Participating countries, from Australia to Germany and Japan, committed over $2 billion for the immediate Covid-19 response and $962 million toward the preparedness and global health security fund at the World Bank.

Japan pledged up to $500 million to the global vaccine equity effort COVAX, an additional $30 million for vaccine delivery and up to $200 million to increase local pharmaceutical production capacity.

The European Union agreed to $312 million for vaccination support, and $450 million for the pandemic preparedness and global health security financial intermediary fund (FIF).

Canada promised $560 million to the global pandemic response led by the World Health Organization and other international bodies under the so-called ACT-Accelerator. “This includes funding to continue making Covid-19 vaccines available and funding to help low- and middle-income countries support the health of women, children and adolescents,” Canada Prime Minister Justin Trudeau said at the summit.

The United States committed an additional $200 million to the FIF, far less than administration officials had hoped to pledge when they began planning this summit.

“The fund will provide financing for improving local, national and global capacity to prevent, detect and respond to pandemics and other threats to global health security,” one senior administration official said Wednesday. The fund would be rolling out in September.

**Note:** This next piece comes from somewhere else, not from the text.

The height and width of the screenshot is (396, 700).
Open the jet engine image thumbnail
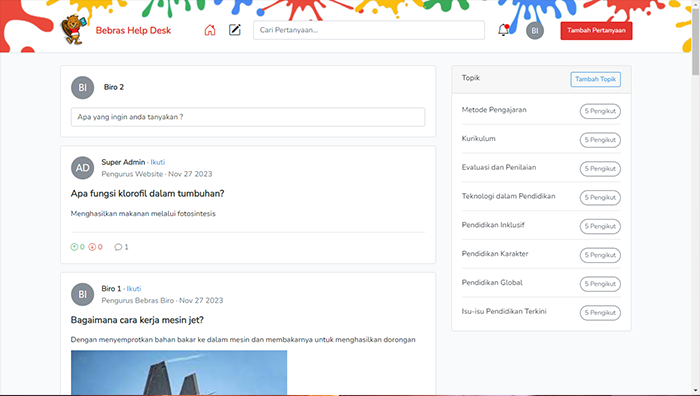tap(179, 372)
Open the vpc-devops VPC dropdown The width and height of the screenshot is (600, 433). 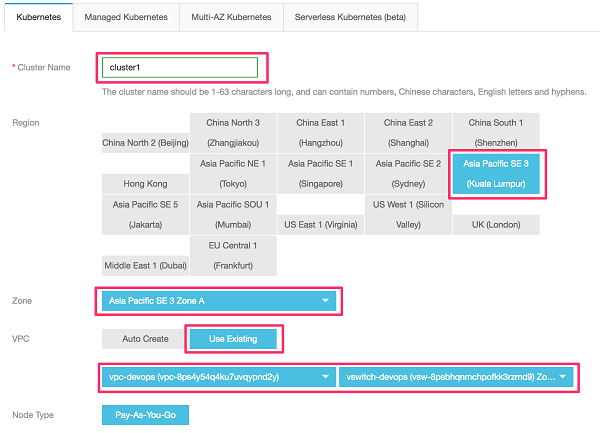(x=218, y=377)
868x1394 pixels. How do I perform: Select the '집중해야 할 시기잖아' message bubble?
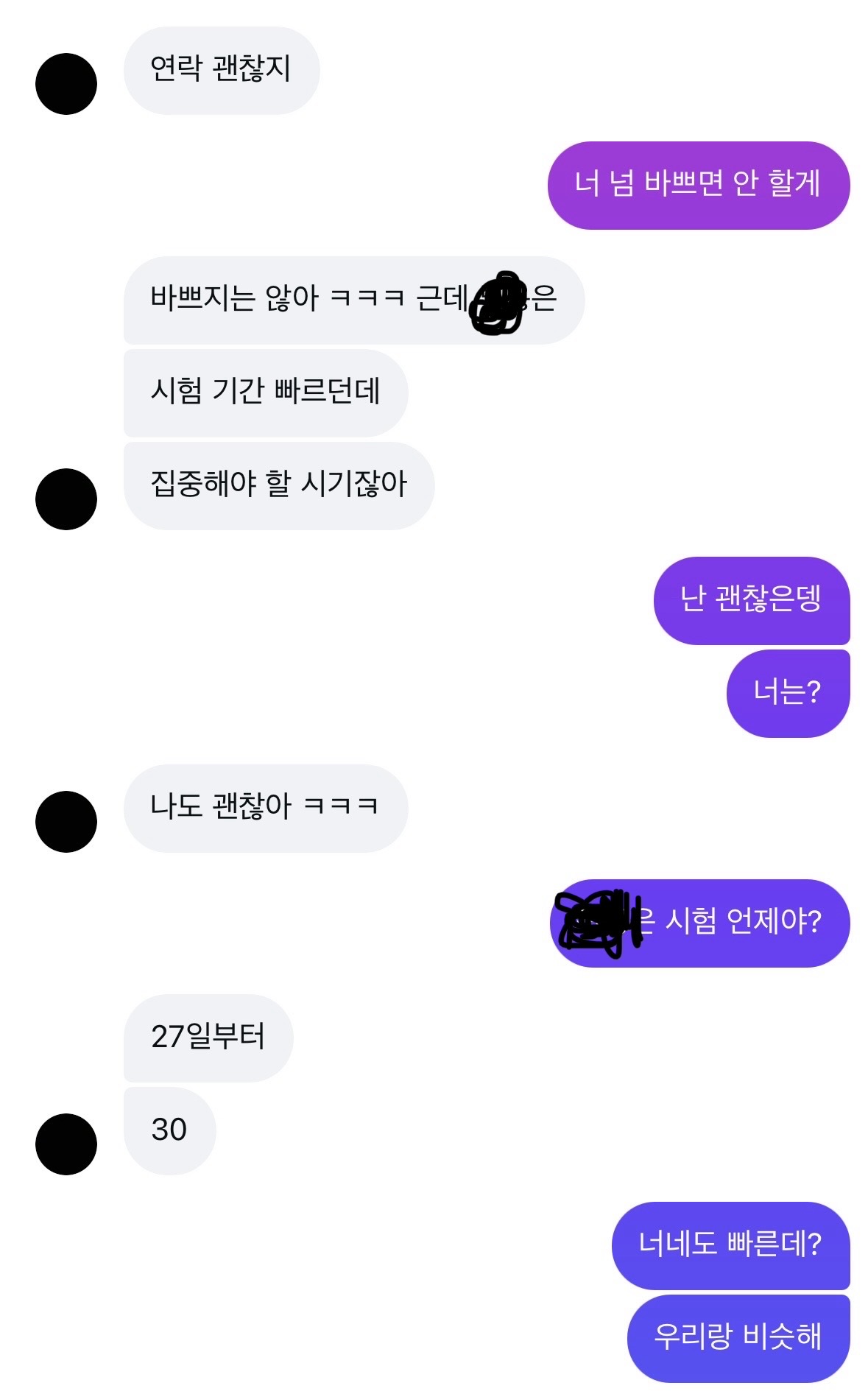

Last month, Congress failed to approve $5 billion in additional global Covid funding meant to help get shots in arms worldwide. There was a chance that funding was going to be included in another Ukraine supplemental package. But this week, Biden said he believed a package that included Covid funding would slow down the approval process and that the two measures would have to be separated, with a Covid package potentially moving through at a later date.

The U.S. also announced today that it has finalized a deal to license 11 Covid-19 technologies held by the National Institutes of Health with U.N. bodies, a move praised by advocates and global health leaders. These include the stabilized spike protein used in Covid-19 vaccines, research tools for vaccines, treatments and tests, and early-stage vaccine candidates and diagnostics.

The license will make these technologies available to researchers and manufacturers worldwide, said Peter Maybarduk, director of Public Citizen’s Access to Medicines program. “Some are [at an] early stage; we don’t yet know the practical benefits. But the political benefits are significant, including to help catalyze further technology sharing,” he said.

Though the technologies are not finished products ready for the market, some have been the building blocks for the key Covid-19 tools available today, said Esteban Burrone, head of policy at the Medicines Patent Pool, a U.N.-backed public health group that promotes access to vaccines and therapies.

“It’s hard to tell when a specific product will become available,” he said, noting there is no promise the technologies and candidates will eventually become useful products. “A lot of them look extremely promising.”

At the summit, many low- and middle-income countries, including Belize, Botswana and India, made policy commitments to raise their vaccination targets and streamline efforts to fight the pandemic.